I have not had much experience using the .357 Magnum. What little I have had seems to indicate to me that the 125 gr. JHP would be the best bullet. I recently shot a dog in our pens with the .357. The load was the Hornady 158 gr. XTP at about 1450 fps. The sideways shots gave complete penetration with exit wounds about dime-size. The one full-length body shot did not exit. The dog came at me after I had emptied the gun and I had to whack it on the head with the pistol to knock it down. In truth looking back at it I think it was just trying to get out the gate where I was standing. But I had to get the .22 to finish it which upset me. I was not real happy with the performance of the .357, though much of the problem was most likely my shooting and the fact that the dog was very excited. It seems to me that if an animal is scared, excited or in some kind of "frenzy", they are a lot harder to stop than if they do not know you are there. At least that has generally been my experience.
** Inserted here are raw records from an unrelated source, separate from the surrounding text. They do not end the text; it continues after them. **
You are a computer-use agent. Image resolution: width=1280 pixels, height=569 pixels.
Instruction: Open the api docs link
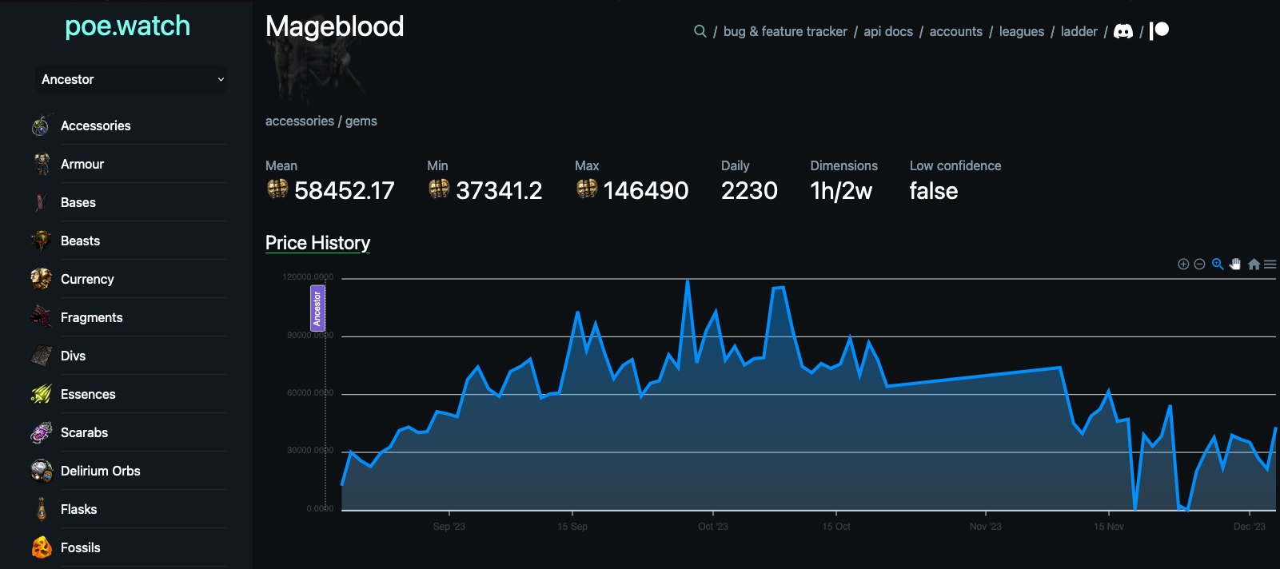click(x=887, y=31)
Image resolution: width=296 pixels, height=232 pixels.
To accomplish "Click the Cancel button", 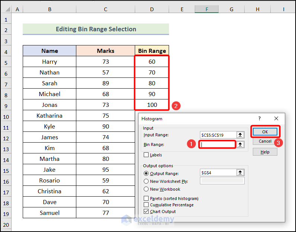I will (265, 141).
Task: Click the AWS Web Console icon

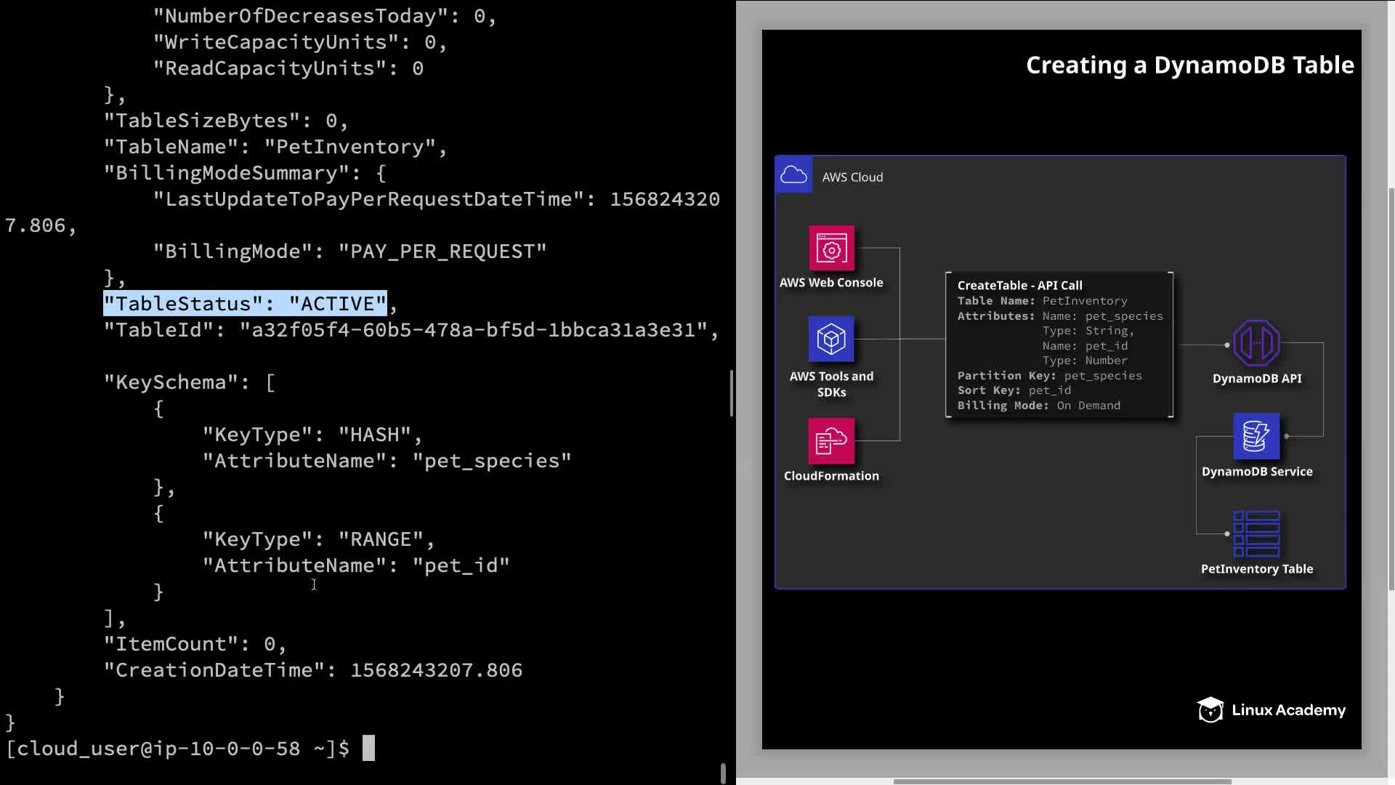Action: point(831,249)

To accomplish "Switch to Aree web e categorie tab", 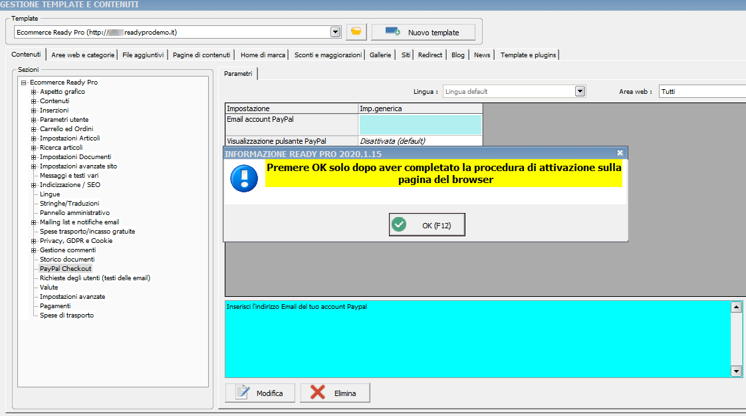I will click(x=83, y=55).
I shot one German Shepherd with the Colt Combat Commander in 9mm. The shot was at about 20 yards or so in my Bull pen. The dog was sideways to me and did not know I was there. The first shot dropped him immediately. The load was the Black Hills 147 gr. JHP. He started to yelp and bite at the wound and I shot him again, this load being the 147gr. CCI Gold Dot JHP. I fired twice more into him but most likely would not have needed to as he was done. The exit wounds were about the same as the .357, dime-sized. He never did get up after the initial hit.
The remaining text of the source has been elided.